Parte 2
A partir do século VI a.C. o número de participantes começou a aumentar, e há evidência que nos jogos píticos de Delfos em 462 a.C. haviam 41 charretes alinhadas na partida, e supõe-se que os números eram grandes em Olímpia também. Com tantos participantes, mesmo sendo uma exceção, ou ainda com metade deste número, deveria ser impossível manter a mesma chance para todos os competidores, com os mais externos já partindo com considerável desvantagem. Os organizadores solucionaram o problema, mantendo uma partida igualitária e evitando colisões nas centenas de metros iniciais, com a criação de portões de partida, com compartimentos para cada charrete. Em Olímpia, os portões eram organizados de forma a que os mais centrais eram colocados mais à frente; quando uma águia de bronze sobre um altar abria suas asas (ou se levantava), e um delfim sobre um poste começava a baixar, através de um mecanismo, era o sinal para que as cordas dos portões mais afastados fossem soltas antes, liberando as charretes mais distantes primeiro. Provavelmente não havia divisão entre as faixas de ida e volta, mas era necessário passar o poste distante em sentido anti-horário; provavelmente havia juízes suficientes para observar as charretes cumprindo as regras.

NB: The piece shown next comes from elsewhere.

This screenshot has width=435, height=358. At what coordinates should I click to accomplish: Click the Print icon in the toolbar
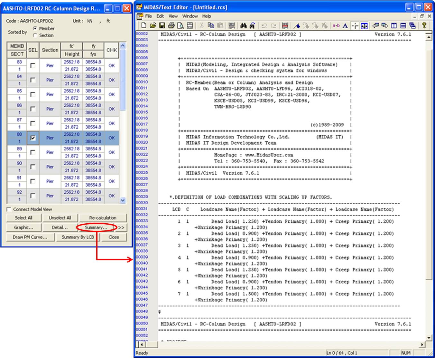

certamente a partida era furiosa, com os condutores, ou “aurigas” sabendo que um desequilíbrio significaria o fim de sua corrida, que deveria durar doze voltas, com velocidade e habilidade nas curvas elegendo o líder. A expectativa crescia com a trombeta anunciando a última volta. Finalmente a quadriga vencedora cruzava a linha de chegada sob aplauso trovejante do público, e temos um novo campeão olímpico (ou de delfico etc). Eventualmente acontecia um desastre, provavelmente algo bastante comum, com colisões cobrando a vida de competidores, para o horror dos espectadores, mas que continuavam assistindo mesmo assim. Era um evento popular, mas não o mais popular dos jogos; os boxeadores, como o pankration, e os corredores, eram os campeões mais populares e famosos dos jogos, talvez por causa da distância que os espectadores mantinham, talvez porque os competidores pertencessem a uma casta da sociedade capaz de manter cavalos e equipamentos. Apenas em Roma e Constantinopla os charreteiros obtiveram a popularidade e o status de heróis.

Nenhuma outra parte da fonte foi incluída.